Data Hack / Emails Taken cory_foy — Nov 14, 2017 09:29AM PST
This morning I started receiving obvious spam messages to the email address I've registered for My Fitness Pal (and only for My Fitness Pal). This is usually indicative of either a data breach or a partner data breach. Happy to share more information
1 Community Answers
Ripley MyFitnessPal Agent Nov 14, 2017 11:07AM PST
Thank you so much for alerting is us to spam you’re receiving from an email address unique to your MyFitnessPal account.
In the Spring of 2013, we learned of reports of MyFitnessPal users receiving spam at the email address tied to their MyFitnessPal account. We take security and privacy very seriously and as a result, we immediately formed a security task force and hired a professional security firm to conduct a thorough investigation to see whether our systems had been breached.

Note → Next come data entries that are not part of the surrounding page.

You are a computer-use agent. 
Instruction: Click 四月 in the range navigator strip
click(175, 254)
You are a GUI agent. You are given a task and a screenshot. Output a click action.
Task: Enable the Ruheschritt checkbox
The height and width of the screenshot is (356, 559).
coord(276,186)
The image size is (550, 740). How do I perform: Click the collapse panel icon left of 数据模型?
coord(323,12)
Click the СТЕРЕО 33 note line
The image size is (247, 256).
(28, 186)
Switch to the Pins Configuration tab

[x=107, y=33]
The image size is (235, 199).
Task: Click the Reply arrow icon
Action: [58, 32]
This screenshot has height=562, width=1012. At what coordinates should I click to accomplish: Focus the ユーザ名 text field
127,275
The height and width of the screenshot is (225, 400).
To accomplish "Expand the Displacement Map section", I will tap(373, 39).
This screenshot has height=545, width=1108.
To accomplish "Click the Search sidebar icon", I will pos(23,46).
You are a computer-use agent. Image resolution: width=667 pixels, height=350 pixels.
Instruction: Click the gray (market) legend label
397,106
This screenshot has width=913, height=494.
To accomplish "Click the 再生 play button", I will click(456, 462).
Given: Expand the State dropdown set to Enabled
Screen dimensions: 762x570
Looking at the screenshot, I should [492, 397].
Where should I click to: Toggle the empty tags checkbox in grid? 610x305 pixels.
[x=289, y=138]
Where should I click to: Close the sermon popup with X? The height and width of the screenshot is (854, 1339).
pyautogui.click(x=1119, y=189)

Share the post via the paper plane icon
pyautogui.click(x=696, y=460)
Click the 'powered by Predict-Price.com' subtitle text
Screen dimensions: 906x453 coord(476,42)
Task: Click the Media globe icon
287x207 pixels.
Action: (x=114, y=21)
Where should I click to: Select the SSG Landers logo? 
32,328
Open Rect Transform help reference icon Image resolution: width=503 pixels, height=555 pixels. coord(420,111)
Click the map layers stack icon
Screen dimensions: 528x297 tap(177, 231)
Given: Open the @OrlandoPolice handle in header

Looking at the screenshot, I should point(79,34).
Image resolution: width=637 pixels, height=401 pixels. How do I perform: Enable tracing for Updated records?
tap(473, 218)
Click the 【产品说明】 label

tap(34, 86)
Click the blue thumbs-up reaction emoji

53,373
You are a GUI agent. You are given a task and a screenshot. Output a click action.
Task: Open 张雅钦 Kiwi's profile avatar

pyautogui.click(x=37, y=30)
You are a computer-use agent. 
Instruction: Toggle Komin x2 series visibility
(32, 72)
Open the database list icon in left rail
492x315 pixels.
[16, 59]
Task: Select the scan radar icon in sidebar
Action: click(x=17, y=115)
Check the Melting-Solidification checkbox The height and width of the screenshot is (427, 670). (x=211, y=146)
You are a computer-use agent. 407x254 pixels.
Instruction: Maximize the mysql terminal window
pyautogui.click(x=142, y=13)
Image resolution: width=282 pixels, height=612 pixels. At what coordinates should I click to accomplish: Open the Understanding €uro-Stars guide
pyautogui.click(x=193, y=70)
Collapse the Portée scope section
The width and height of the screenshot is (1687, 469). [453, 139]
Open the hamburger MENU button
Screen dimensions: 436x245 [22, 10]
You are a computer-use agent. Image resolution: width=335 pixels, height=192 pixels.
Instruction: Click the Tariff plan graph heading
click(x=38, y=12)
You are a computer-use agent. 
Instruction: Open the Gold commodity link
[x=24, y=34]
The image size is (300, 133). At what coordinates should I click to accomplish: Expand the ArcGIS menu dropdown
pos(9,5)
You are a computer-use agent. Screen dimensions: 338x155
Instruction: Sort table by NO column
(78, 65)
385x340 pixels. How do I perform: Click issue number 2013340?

As of today, here’s what our investigation has yielded: we did not find any evidence that passwords or other personal information were compromised. However, we did find a way through which someone could have obtained user email addresses. We worked quickly to fix the issue, and put several additional security measures in place to help prevent similar incidents in the future. We will continue to be vigilant to protect your information. Sadly, I suspect the harvested list has recently been re-sold, resulting in an increase of reports. At the present time we have not heard from any users who created accounts after late-April 2013, when we changed our security measures.
As always, please be careful about responding to email communications from people claiming to be employees of MyFitnessPal. In particular, remember that no MyFitnessPal employee will ever ask you for your password or other sensitive information. If you wish to change your MyFitnessPal password, you may easily do so by following these instructions: http://myfitnesspal.desk.com/customer/portal/articles/1029658
If you can, please forward a sample of the spam (with the header) to firstname.lastname@example.org. Help for finding the full header information using most popular email clients or websites may be found here: https://kb.mediatemple.net/questions/893/How+do+I+view+email+headers+for+a+message%3F
We sincerely apologize for any inconvenience this may cause. If you have any questions, please do not hesitate to contact our security team at email@example.com.
You may also review our public post related to this incident on our blog: http://blog.myfitnesspal.com/an-important-update-about-your-myfitnesspal-account/ . Due to several changes in our blog site since the security incident, this older article looks a little rough around the edges, but the content is accurate and available there.